Break pendongengan disela dengan penampilan Ditya mendongeng tentang raksasa dan rombongan kurcaci. Ia menunjukkan acara dongeng on a whole new level, di mana sang pendongeng melakukan interaksi penuh dengan audiens. Kebetulan ada anak-anak kecil yang selalu ikut nimbrung, yaitu Ayra, putri bungsu Mas Hasan, dan Azka, putra Mbak Eva salah satu peserta. Mereka sebaya, kira-kira berumur 4 tahun. Sepanjang Ditya mendongeng, mereka tak henti nyeletuk mengikuti dongengnya. Dan Ditya bisa menanggapi celetukan mereka untuk dimasukkan ke dalam cerita dongeng.
Penampilan ndongeng para peserta kembali dilanjutkan usai makan siang dengan menu ayam goreng sambel kosek. Kembali aku berduka, tak bisa bebas bersambel. Tapi tak apalah. Lewat satu sambel, masih akan ada sambel-sambel berikutnya yang tak kalah cantik dan memesona.
Pada babak kedua, penampilan mendongeng para peserta makin oke. Ada Adis yang cerita soal pohon beringin, juga Naili yang bagus sekali dongengannya, tentang pasukan kuman menyerbu mulut lalu bisa interaktif dengan anak-anak.  Dan yang paling aneh adalah dongengan Imam Khanafi. Dia cuman mendongeng secuwil cerita, lalu bersambung. Kalau ada yang mau tahu lanjutannya, diharap japri dia. Baru kali ini aku tahu dongengan ada juga free trial-nya. Bisa-bisa harus subscribe dulu kalau mau dengar full version-nya!
Keseluruhan workshop ditutup dengan materi penghujung dari Aul tentang dongeng baik vs buruk. Ia memaparkan bahwa dongeng ada juga yang tak baik untuk diceritakan, yaitu yang mengandung kekerasan, fitnah, unhappy ending, dan mengandung kematian tokoh. Dan ternyata banyak dongeng nina bobo legendaris, terutama dari Eropa, yang ternyata kelam dan penuh kekejaman, lalu telah mengalami modifikasi hingga “ramah anak” seperti sekarang ini. Masuk kategori ini misalnya kisah Cinderella, Sleeping Beauty, dan juga Rapunzel.
Sebelum penutupan yang dihelat pascamagrib, ada penampilan musik dari Anto, kawan Mas Hasan. Lalu Tifa tampil lagi, membawakan Someone Like You-nya Adelle sambil main kibord. Di acara penutupan, Mas Hasan menuturkan bahwa kegiatan dongeng hasil workshop tak berhenti sampai di sini. Para peserta akan membentuk grup komunitas lewat Facebook, lalu menerbitkan buku kumpulan dongeng, dan Januari nanti akan piknik ke sekolah Qaryah Thayibah di Salatiga. Aseeek!

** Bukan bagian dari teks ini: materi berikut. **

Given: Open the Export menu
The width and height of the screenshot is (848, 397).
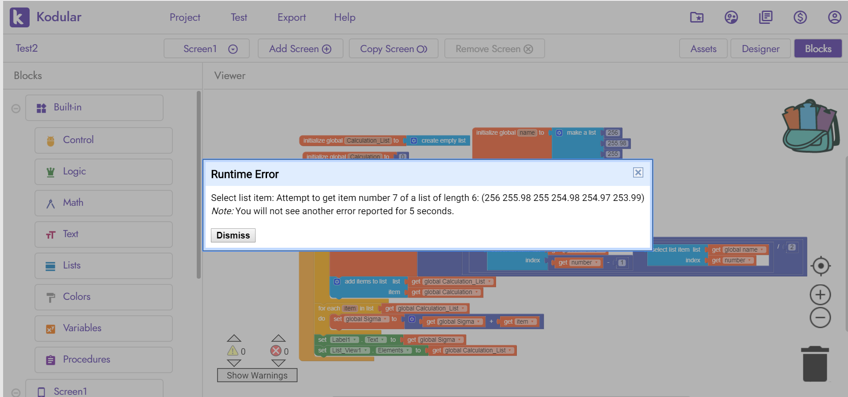Looking at the screenshot, I should click(291, 17).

Kru Murbei baru cabut pukul 21.30 setelah nonton babak pertama MU vs Liverpool pas kedudukan 2-0 di jeda pertandingan. Mas Hasan mengoleh-olehi kami berempat dengan matoa dan jenang Kudus sekerdus. Sangat menyenangkan, dan mengenyangkan!
Dari hasil dua hari workshop terkuak fakta bahwa dongeng tak hanya sekadar salah satu cara untuk nyuruh anak tidur cepat. Dongeng is much much more than that. Bahkan bisa kusimpulkan, dongeng punya posisi sangat penting bagi pembentukan karakter anak, terutama dalam pemahaman terhadap moralitas. Anak yang rajin didongengi akan punya pegangan moral yang kuat lewat kesadaran sendiri tanpa harus lewat “didikan yang keras” tentang “meningkatkan keimanan dan ketakwaan” serta “harus memegang teguh nilai-nilai ketimuran”.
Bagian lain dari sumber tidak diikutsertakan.